Highly Efficient Removal of Methylene Blue Dye from An Aqueous Solution Using Polyvinylidene Fluoride (PVDF) Membranes Modified by Graphene Oxide Nano particles/Polyvinyl Alcohol (GONs/PVA)

This research fabricated polyvinylidene fluoride (PVDF) membranes through application of graphene oxide nanoparticles (GONPs)/polyvinyl alcohol (PVA) coating using dip-coating technique followed by glutaraldehyde-mediated cross-linking. Glutaraldehyde (GA) served as cross-linking reagent, enhancing membrane coating's thermal alongside chemical durability. GONPs integration within the coating increased membrane hydrophilicity plus dye separation capabilities throughout filtration processes. Membrane contact angles reduced from 85° down to 55°. GO nanoparticle layers deposited onto PVDF membranes reduced fouling phenomena relative to unmodified PVDF surfaces. PVDF/GONPs (0.5wt%) membrane fouling resistance exhibited superior flux recovery values (84.2%) versus unmodified PVDF (39.3%).
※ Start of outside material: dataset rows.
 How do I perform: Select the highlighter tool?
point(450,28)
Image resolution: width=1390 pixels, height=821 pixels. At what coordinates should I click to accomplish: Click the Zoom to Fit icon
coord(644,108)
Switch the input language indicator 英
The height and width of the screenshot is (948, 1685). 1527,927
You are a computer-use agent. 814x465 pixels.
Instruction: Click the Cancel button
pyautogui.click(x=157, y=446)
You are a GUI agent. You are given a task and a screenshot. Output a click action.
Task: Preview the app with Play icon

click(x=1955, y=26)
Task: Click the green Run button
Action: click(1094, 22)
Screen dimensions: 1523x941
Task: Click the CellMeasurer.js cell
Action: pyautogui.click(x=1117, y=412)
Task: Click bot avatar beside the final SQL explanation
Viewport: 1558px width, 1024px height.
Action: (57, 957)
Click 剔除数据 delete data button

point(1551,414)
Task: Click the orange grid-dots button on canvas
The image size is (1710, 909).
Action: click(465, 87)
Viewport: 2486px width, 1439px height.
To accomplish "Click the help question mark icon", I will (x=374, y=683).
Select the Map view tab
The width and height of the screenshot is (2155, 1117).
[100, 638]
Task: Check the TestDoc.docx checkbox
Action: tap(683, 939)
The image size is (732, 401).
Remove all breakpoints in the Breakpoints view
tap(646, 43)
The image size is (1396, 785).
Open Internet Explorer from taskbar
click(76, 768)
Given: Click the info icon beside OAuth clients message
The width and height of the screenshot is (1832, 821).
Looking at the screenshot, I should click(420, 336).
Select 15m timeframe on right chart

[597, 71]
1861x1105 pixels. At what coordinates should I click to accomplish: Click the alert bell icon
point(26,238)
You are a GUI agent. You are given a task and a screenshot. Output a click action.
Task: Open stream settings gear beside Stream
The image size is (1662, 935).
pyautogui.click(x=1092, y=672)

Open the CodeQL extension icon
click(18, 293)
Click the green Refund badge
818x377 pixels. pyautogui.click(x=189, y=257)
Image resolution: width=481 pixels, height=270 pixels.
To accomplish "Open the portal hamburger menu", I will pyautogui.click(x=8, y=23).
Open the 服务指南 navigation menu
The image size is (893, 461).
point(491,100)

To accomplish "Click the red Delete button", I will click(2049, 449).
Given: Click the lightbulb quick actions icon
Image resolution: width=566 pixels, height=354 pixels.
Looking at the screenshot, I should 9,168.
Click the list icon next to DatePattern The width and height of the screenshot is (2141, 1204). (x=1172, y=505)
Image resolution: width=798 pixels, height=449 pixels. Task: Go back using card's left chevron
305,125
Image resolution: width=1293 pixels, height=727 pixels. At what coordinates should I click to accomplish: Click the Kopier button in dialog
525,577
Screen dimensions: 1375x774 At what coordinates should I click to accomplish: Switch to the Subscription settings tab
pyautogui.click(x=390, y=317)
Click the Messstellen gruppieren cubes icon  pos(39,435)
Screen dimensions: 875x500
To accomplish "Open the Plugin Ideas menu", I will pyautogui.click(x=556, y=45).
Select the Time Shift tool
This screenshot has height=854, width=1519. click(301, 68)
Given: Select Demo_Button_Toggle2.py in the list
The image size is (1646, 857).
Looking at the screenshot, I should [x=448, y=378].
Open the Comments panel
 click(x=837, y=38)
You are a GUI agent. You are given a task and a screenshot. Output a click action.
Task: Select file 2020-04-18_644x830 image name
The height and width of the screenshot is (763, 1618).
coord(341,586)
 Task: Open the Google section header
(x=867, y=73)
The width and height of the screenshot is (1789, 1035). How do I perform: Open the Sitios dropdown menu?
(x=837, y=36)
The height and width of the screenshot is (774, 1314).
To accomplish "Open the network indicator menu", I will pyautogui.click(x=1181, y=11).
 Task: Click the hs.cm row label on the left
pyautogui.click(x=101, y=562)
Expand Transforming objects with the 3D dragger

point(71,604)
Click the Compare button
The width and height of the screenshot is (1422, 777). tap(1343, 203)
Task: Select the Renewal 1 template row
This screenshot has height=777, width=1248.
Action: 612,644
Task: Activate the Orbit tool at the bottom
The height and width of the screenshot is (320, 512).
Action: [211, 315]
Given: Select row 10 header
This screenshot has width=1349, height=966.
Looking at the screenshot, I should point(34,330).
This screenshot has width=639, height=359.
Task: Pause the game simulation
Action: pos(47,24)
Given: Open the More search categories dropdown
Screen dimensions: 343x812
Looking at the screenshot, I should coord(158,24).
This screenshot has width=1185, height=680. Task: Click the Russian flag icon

Modified membrane effectiveness treating cationic dye-methylene blue (MB) pollutant underwent systematic assessment through varying GONPs concentrations. Findings revealed MB ⁺ dye elimination rates rose from 45.3% using uncoated PVDF membranes reaching 91.8% employing GONPs-coated PVDF membranes. MB ⁺ dye elimination rapidly escalated within initial 60-minute exposure period because GO-nanoparticles possess excellent electrical properties, functional surface groups, plus considerable surface area during initial processing stages. This investigation offers an effective approach toward improving polymeric membranes, providing a practical plus expandable method addressing cationic MB elimination within wastewater remediation systems.